Do you ever wonder if you will make career strides in the workplace as a woman? Is it necessary to compete as your male counterparts do, adopting the nature they exhibit in order to succeed? Do you have to act like a man to succeed at work?
According to McKinsey & Company, studies on the impact that diversity of employees has in corporate America have shown surprising results. Corporations have achieved significant financial and productive gains to their companies when they are diverse. With racial, ethnical, and gender diversity they have achieved 15 to 35 percent more success. This type of workforce brings with it a range of talents, natures, and life experience. If we, as women, disguise our nature to emulate that of our male counterparts, we are not bringing the best of our abilities to our job.
Many sides of a woman’s strength are found in her nature. That is demonstrated in the workplace as clearly as any other place in life.
According to an article in Forbes, women are usually more effective in networking because they’re naturally better at building relationships. They listen well and have a desire to help, and in doing so they develop trust. Relationship building is also critical to team building. All business entities function best when they act as a team, one unit heading toward the same goal. The only way to build a successful team is through the building of relationships—something we are capable of excelling at.
Women are instinctually better at understanding humanity. There have been multiple times in my husband and my businesses where we met with someone for the first time walking away with a different take. He believed what was presented to us as true and honest. I, on the other hand, knew we couldn’t trust the person at their word. It didn’t take long for my instinct to be factored into our moving forward because it was proven right more than once. My ability to read a person past their words was mixed into my husband’s ability to see the big picture. It made us better at what we did.

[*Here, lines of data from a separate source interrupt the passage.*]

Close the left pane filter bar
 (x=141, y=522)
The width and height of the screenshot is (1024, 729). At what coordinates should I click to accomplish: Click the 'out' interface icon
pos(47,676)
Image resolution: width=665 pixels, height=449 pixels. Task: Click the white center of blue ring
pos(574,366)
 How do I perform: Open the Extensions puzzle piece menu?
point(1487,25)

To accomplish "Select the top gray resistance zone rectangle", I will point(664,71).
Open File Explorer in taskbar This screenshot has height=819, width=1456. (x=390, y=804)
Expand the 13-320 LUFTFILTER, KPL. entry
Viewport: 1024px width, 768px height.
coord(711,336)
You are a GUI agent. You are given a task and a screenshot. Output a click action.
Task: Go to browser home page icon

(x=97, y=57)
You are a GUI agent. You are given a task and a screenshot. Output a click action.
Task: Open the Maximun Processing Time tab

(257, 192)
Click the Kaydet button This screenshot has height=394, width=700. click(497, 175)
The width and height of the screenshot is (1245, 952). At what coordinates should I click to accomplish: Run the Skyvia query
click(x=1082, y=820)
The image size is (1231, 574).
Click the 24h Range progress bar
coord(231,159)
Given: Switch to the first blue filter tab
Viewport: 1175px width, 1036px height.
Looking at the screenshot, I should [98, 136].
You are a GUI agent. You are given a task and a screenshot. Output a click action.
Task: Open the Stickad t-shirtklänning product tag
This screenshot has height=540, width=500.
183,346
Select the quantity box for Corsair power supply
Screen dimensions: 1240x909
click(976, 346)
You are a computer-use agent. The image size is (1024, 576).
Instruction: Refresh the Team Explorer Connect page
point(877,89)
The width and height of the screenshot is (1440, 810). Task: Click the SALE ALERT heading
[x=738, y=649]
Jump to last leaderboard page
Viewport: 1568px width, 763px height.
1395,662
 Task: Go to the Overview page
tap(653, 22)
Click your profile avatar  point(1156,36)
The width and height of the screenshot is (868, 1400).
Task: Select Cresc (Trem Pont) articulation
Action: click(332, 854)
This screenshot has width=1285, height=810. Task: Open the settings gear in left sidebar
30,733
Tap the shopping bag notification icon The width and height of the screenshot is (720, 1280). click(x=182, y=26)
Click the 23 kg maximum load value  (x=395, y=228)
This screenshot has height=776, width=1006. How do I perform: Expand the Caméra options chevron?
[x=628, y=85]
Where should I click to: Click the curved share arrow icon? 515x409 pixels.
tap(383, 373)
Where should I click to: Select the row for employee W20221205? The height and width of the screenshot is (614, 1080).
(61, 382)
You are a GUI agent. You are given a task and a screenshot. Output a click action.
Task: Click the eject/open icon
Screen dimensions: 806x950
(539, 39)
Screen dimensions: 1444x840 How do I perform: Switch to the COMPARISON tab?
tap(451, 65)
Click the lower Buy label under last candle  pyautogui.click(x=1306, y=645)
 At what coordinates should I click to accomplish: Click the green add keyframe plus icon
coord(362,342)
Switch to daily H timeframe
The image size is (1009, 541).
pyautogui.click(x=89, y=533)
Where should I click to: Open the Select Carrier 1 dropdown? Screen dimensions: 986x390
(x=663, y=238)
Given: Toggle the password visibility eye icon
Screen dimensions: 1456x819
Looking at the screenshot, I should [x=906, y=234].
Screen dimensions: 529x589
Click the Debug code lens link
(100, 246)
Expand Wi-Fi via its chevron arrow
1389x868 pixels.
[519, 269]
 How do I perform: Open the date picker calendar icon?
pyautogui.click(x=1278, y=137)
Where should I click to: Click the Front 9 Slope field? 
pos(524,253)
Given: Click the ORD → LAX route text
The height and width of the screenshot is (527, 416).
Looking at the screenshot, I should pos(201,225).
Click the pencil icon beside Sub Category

If we, as women, disguise our nature to emulate that of our male counterparts, we are not bringing the best of our abilities to our job.
Whether we are single or a married, career woman, with children at home or not, we bring real life into the workplace. We understand the marketplace because we do the grocery shopping, take the kids to soccer practice, buy the school supplies, budget for girl trips on our limited vacation days with a fixed budget. The diversity of our real life brings with it invaluable wisdom.
Because we are generally great at multitasking and we have the ability to view a problem from a diverse set of angles. We can quickly assess need, action, and impact while sitting at our computer drafting an email.
Women understand the importance of meaning and purpose. We often drown in the emotions caught between our desires to do a job well while caring for our family. But that means we know what matters, which in the workplace can set priorities that bring success to the projects we are tackling, bringing both focus and efficiency.
The diversity of our real life brings with it invaluable wisdom.
These are just a few of our natural strengths, there really are many more. So why do we feel the need to act like men when acting like a woman brings success at work?
I think there are two possible answers which make us react this way.
The first is that it’s what we’ve been told. Whether it’s in the wardrobe that is suggested or the women who have spoken out regarding the difficulty of being a woman in the workplace, we have been both vocally and subliminally told it is a necessary act to succeed.
The second is there can be real resistance in the marketplace to elevating a woman through the ranks. The boys club that has existed can’t burp, scratch, and tell an inappropriate joke if a girl has joined. Or at least they shouldn’t. Or at least it will make them a bit uncomfortable, which they don’t want. But neither of those should deter us.
If we can’t work with them, we will work around them. To do that we need to bring the best of who we are as we enter the door. Our unique strengths are the very things that will set us apart. We will look different than our male counterparts because we are. The diversity our gender offers creates added value and added opportunity.
These studies done from 1999 to date display that fact. They were commissioned by the same corporate America that the study impacts so they are being discussed in the marketplace. So bring that diversity to your workplace and quit trying to act like a man. Because acting like a woman with grit and grace certainly will set you apart.